Can AI Transform DNA Evidence?
Mon, April 19, 2021

Can AI Transform DNA Evidence?

Scientists are developing more artificial techniques to extract DNA profiles / Credits: natalimis via 123RF

 

DNA evidence has played a critical role in solving various cases across the world. However, flawed techniques can send innocent people to prison. For instance, a man named David Butler was arrested for allegedly murdering Anne Marie Foy, a 46-year-old sex worker who had been battered and strangled in Liverpool in 2005. The authorities reported that his DNA information “provides compelling evidence that the defendant was in contact with Anne Marie Foy at the time immediately before she died.”

However, Butler is sure of one thing: he had never met Foy. This isn’t the first time this has happened. A study by Ruth Morgan, the director of the Centre for Forensic Sciences at University College London, and her team argued that DNA evidence had been misleading. According to The Guardian, a British daily newspaper, the researchers raised main issues on DNA evidence such as the relevance, validity, or usefulness of it. 

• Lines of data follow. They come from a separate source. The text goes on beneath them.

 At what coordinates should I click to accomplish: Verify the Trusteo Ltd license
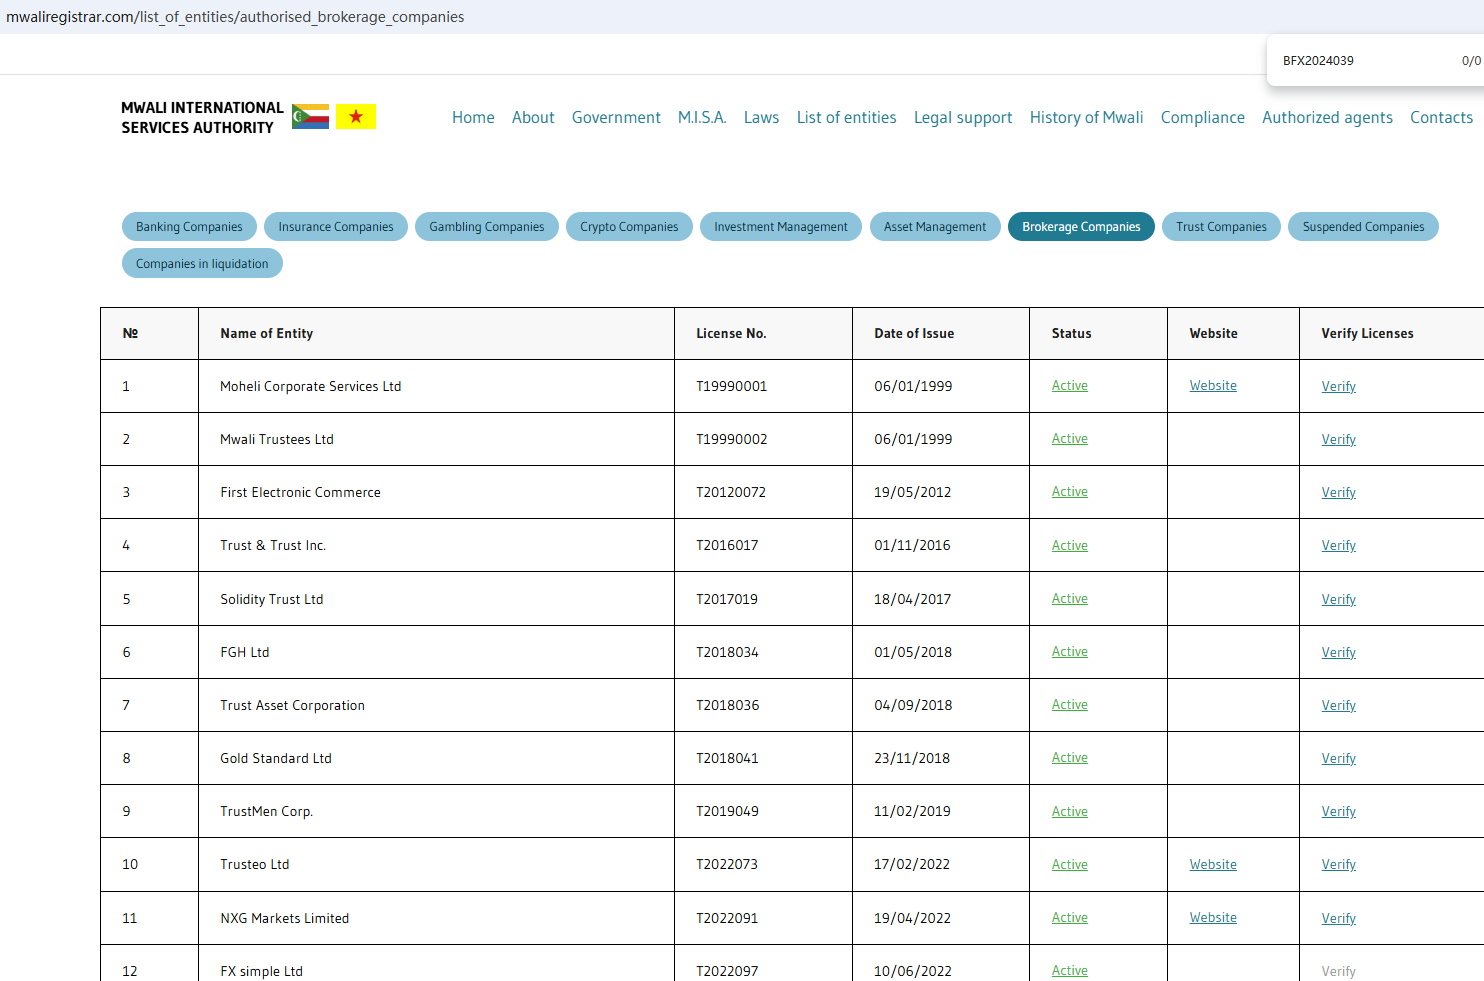point(1338,865)
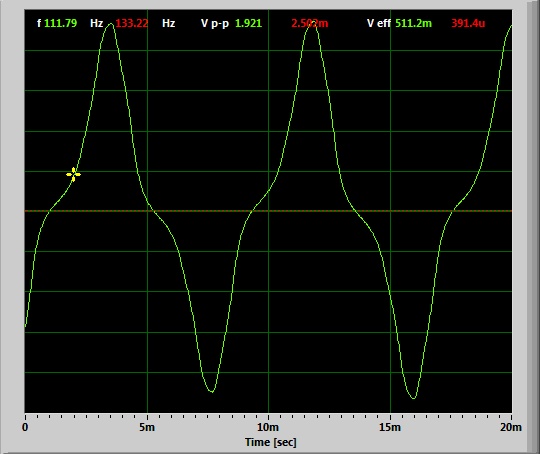Click the 0 label on time axis
Image resolution: width=540 pixels, height=454 pixels.
point(25,427)
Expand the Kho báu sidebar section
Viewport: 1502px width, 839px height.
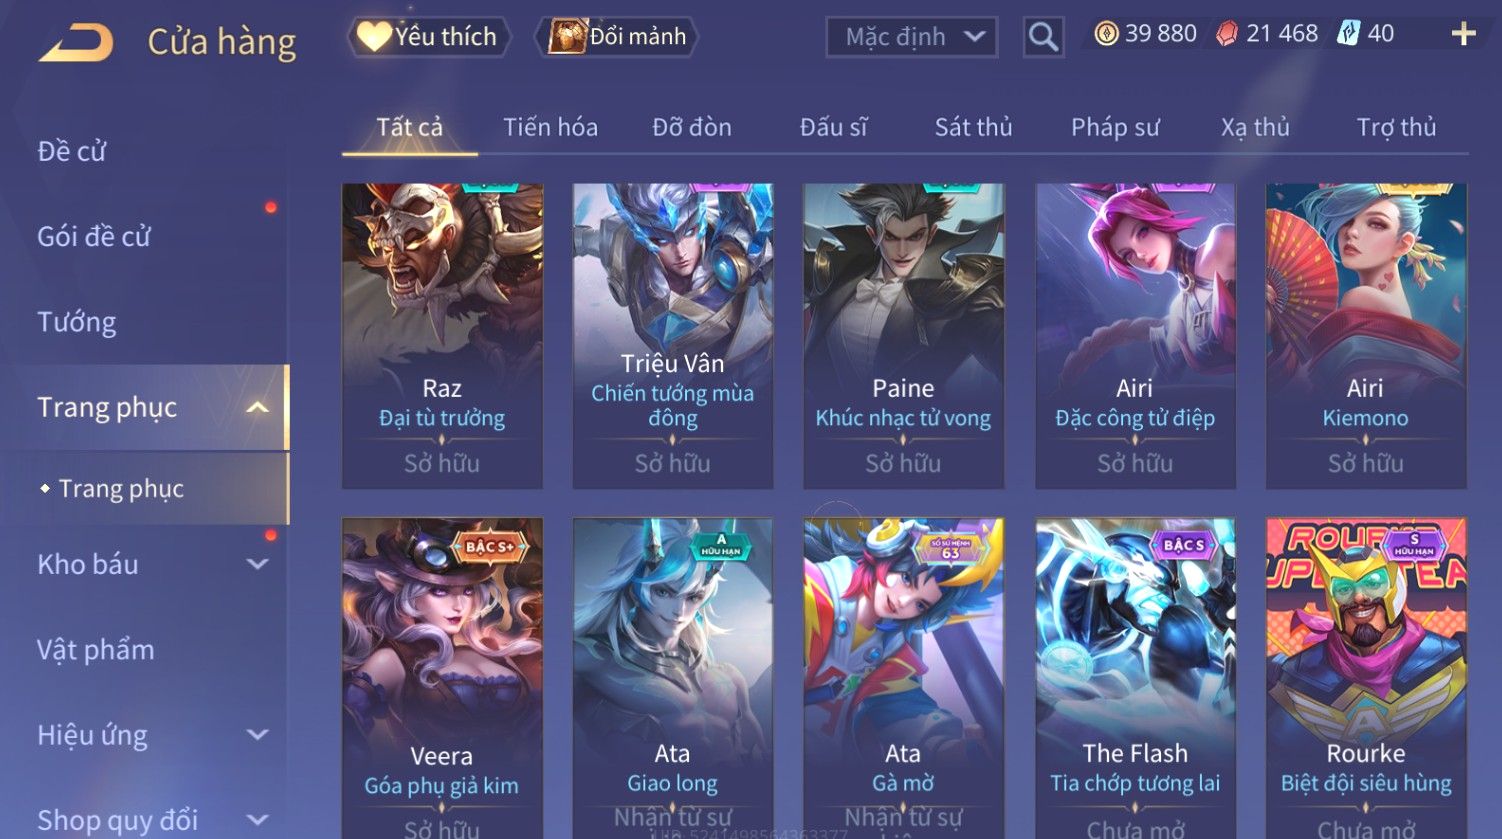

To address this issue, scientists are developing more artificial techniques to extract DNA profiles and try to work out whether a DNA sample came directly from someone who was at the crime scene, or whether it had just been innocently transferred. However, they are still not certain whether or not this would work, which can affect police investigations. It can allow to even more miscarriages of justice. As of now, many experiments are still underway to find ways of more accurately quantifying DNA transfer in different circumstances. 

According to Tech Xplore, an online site that covers the latest engineering, electronics, and technology advances, AI has the potential to analyze the data from these experiments and use it to indicate the origin of DNA in a sample. To do this, the technology uses mathematical algorithms to complete tasks such as matching a facial expression to a particular set of emotions. The only problem is that AI learns through a process of trial and error and gradually manipulates its underlying algorithms to become more efficient.